> **TASK BRIEF**: Check every line of the entries for the string "computer" and return the ones that contain it.

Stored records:

··········

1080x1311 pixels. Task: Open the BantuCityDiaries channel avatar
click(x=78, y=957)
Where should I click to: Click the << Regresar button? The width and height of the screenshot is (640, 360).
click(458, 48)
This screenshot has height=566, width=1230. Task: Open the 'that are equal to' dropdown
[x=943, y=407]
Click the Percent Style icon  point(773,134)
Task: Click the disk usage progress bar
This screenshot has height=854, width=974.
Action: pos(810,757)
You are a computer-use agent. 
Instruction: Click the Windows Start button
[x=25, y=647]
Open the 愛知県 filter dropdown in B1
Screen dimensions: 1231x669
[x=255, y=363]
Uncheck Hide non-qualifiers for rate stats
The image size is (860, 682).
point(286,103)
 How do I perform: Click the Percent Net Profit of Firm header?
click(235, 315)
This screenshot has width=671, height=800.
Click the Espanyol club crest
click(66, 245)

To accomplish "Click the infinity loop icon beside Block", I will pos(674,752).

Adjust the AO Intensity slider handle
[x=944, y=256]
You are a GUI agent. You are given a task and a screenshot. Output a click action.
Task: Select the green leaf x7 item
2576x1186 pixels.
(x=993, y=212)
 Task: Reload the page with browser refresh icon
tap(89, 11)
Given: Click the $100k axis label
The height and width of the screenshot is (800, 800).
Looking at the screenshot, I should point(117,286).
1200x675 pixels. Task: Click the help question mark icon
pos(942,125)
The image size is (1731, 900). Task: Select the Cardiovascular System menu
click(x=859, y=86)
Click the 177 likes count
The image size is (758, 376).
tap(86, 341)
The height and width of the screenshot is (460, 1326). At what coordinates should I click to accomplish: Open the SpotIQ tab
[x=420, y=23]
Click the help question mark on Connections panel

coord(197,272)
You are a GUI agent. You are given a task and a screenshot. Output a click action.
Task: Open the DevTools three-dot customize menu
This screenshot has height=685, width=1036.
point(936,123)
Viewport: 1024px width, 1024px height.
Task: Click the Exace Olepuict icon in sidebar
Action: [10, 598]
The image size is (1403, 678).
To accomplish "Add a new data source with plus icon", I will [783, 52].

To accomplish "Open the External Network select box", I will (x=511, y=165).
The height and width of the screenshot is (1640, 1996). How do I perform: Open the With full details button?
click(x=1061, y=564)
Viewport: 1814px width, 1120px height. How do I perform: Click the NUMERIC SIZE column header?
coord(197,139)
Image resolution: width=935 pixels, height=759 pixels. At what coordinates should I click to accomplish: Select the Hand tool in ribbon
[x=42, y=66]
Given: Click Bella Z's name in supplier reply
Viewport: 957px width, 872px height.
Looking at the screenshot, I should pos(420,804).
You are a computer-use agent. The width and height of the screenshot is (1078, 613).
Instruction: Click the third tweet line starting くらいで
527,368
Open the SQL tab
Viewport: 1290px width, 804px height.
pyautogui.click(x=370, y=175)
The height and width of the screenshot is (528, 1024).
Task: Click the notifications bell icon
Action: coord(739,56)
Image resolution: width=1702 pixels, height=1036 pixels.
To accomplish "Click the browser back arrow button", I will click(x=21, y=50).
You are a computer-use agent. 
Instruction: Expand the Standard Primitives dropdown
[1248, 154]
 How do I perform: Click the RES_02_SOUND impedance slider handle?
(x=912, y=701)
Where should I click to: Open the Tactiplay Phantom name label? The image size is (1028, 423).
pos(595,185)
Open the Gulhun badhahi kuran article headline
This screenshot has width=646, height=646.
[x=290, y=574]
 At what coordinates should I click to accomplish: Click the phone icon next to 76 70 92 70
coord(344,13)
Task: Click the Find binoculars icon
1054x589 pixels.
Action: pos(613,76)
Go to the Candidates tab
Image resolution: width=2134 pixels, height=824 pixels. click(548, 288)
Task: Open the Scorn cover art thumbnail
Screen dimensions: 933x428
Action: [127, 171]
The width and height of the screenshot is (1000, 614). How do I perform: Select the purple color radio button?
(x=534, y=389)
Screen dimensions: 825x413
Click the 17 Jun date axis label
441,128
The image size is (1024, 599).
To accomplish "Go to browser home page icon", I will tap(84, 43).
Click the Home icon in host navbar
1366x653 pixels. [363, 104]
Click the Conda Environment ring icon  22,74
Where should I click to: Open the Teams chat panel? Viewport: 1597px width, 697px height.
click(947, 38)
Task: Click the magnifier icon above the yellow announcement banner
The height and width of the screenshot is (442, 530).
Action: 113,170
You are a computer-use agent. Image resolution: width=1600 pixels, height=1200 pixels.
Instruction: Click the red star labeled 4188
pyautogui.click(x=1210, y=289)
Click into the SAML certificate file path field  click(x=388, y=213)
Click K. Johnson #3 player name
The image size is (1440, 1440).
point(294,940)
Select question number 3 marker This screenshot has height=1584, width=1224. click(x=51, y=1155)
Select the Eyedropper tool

··········

> **RESPONSE TO THE TASK**:
You are a computer-use agent. 
You are a computer-use agent. The width and height of the screenshot is (1078, 613).
You are a computer-use agent. 
You are a computer-use agent. Image resolution: width=1600 pixels, height=1200 pixels.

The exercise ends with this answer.